Ribociclib (RBC) is an anticancer drug of poor aqueous solubility and low permeability. In this study, we report the improvement in the physicochemical properties of RBC, such as dissolution, solubility, diffusion, permeability, and bioavailability, through cocrystal/salt formation. Novel multicomponent cocrystal salt (MCCS) forms of RBC were obtained by liquid-assisted grinding (LAG) with pharmaceutically acceptable fluorobenzoic acid coformers such as 4-fluorobenzoic acid (4-FBA), 2,3-difluorobenzoic acid (23-DFBA), 2,4,5-trifluorobenzoic acid (245-TFBA), 2,3,5,6-tetrafluorobenzoic acid (2356-TFBA), and 4-fluoro-2-hydroxy benzoic acid (4F2-HBA). A new dihydrate of the drug (RBC-H2O, 1:2), one salt (RBCH+-4F2HBA(-), 1:1), and four salt hydrates of RBC [RBCH+-4FBA(-)-H2O (1:1:3), RBCH+-23DFBA(-)-H2O (1:1:2), RBCH+-245TFBA(-)-H2O (1:1:similar to 2), and RBCH+-2356TFBA(-)-H2O (1:1:1)] are reported in this paper. The multicomponent phases were characterized by infrared spectroscopy, H-1 NMR, differential scanning calorimetry, thermogravimetric analysis, and powder X-ray diffraction (PXRD), and their crystal structures were determined by single crystal XRD. The drug-coformer hydrate structures stabilized by ionic N+-H<middle dot><middle dot><middle dot>O- hydrogen bonds were analyzed by Hirshfeld surface analysis. These novel salts exhibit improved solubility, permeability, dissolution, diffusion, and bioavailability in comparison to RBC. The normalized enhancement in the diffusion of the cocrystal/salt is calculated using the equation diff(norm) = diffusion/dissolution.

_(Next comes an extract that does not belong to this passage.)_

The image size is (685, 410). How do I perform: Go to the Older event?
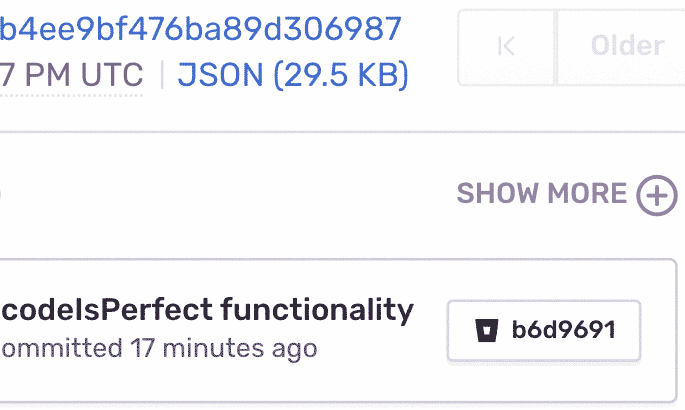[627, 47]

Finally, this study alerts to that fact that a novel and more stable hydrate form of the drug may appear during salt/cocrystal screening experiments, e.g., a dihydrate of RBC was discovered in this study compared to the monohydrate reported by us previously, leading to a revision in the calculations for dissolution and diffusion compared to that of the reference drug crystal form.